<<<<

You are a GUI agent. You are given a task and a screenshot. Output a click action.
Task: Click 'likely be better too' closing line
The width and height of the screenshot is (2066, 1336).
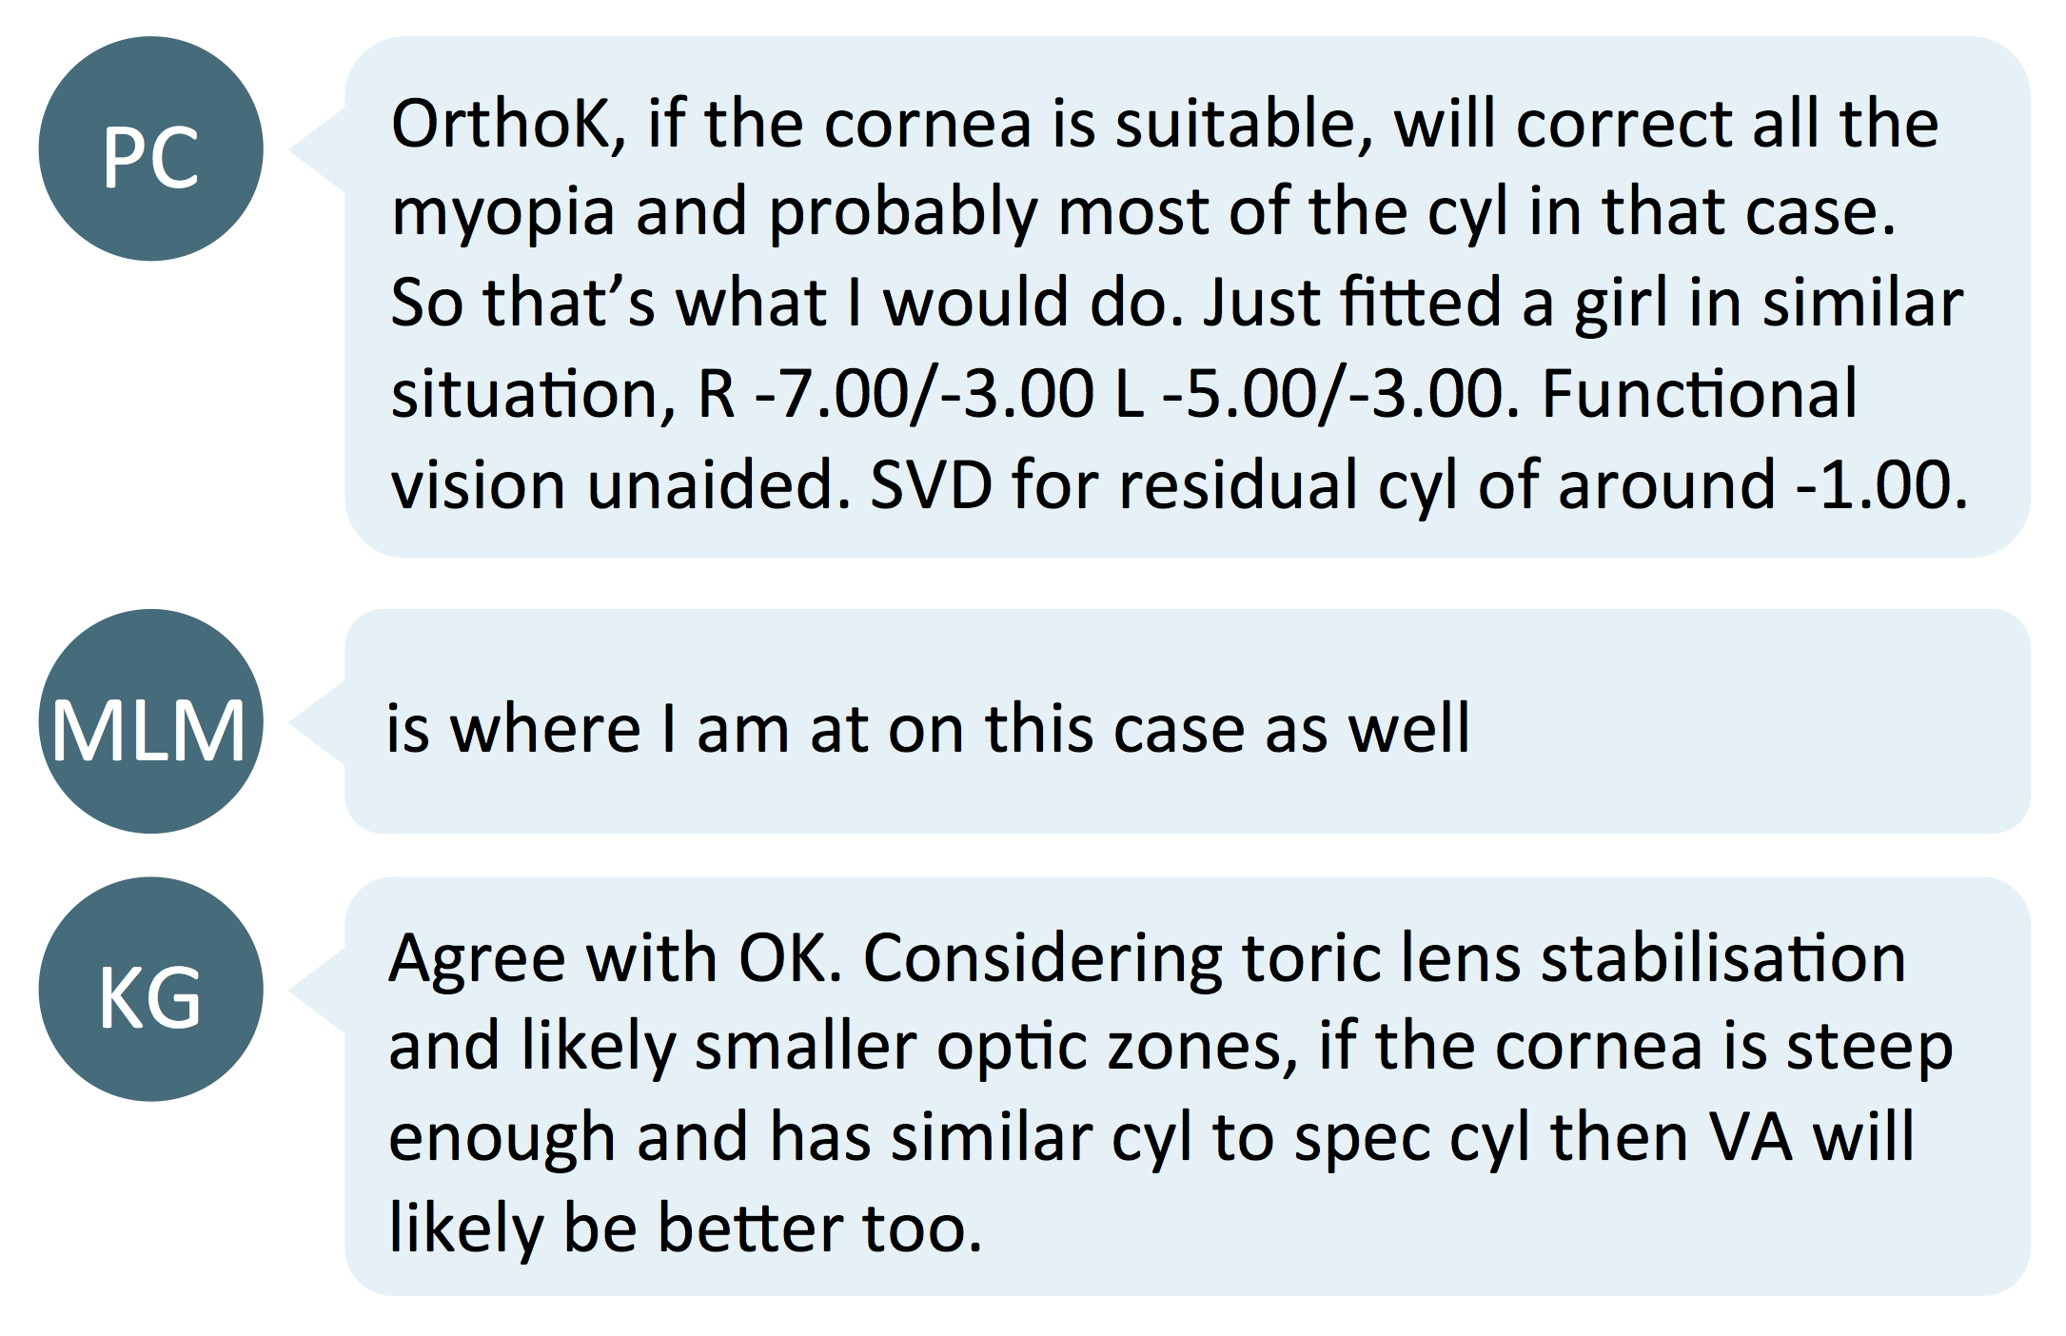pyautogui.click(x=685, y=1228)
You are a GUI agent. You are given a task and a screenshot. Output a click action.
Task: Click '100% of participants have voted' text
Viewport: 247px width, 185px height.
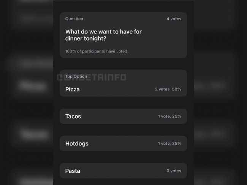pyautogui.click(x=97, y=51)
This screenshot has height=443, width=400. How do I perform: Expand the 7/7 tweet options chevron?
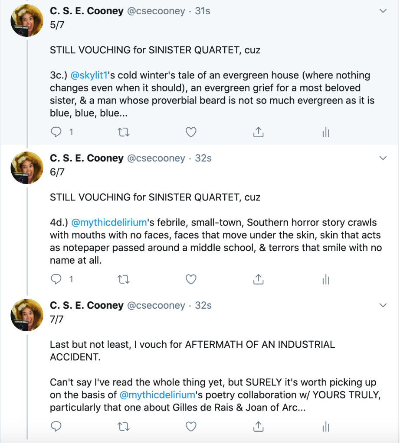383,305
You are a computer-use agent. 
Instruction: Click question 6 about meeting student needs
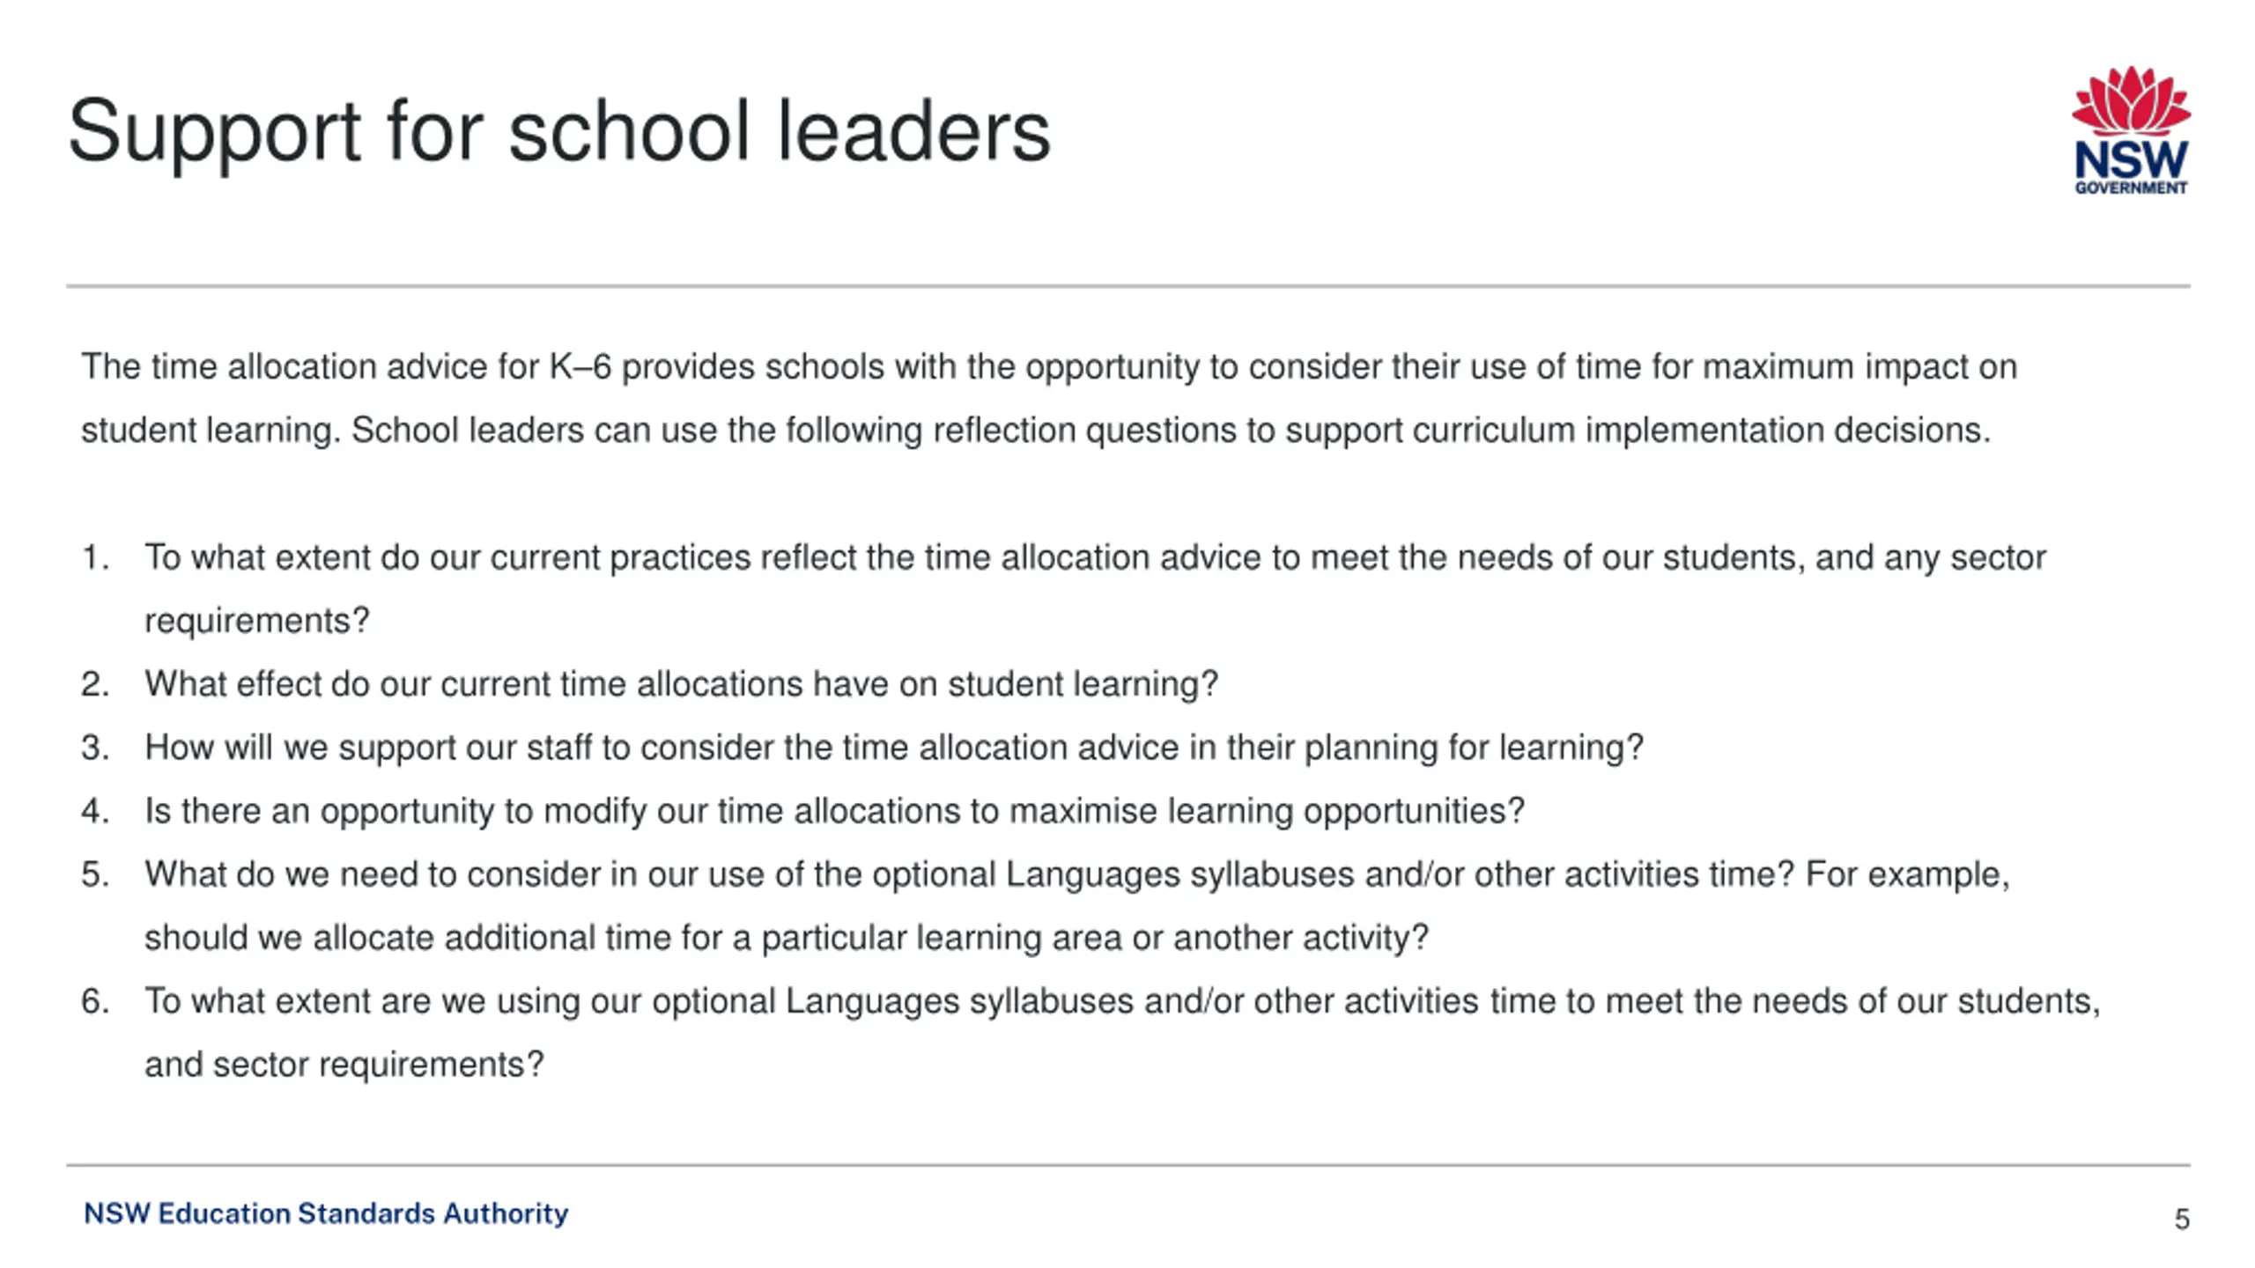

>>>>

Put the lines of the items, from the line with "This screenshot has" through the end of the items, into a Markdown table with the columns Row and Line. Omit blank lines and leave the pictures out of the answer.

## [OUTPUT FOR THIS EXERCISE]
| Row | Line |
|---|---|
| 1 | This screenshot has height=443, width=400. How do I perform: Expand the 7/7 tweet options chevron? |
| 2 | 383,305 |
| 3 | You are a computer-use agent.  |
| 4 | Instruction: Click question 6 about meeting student needs |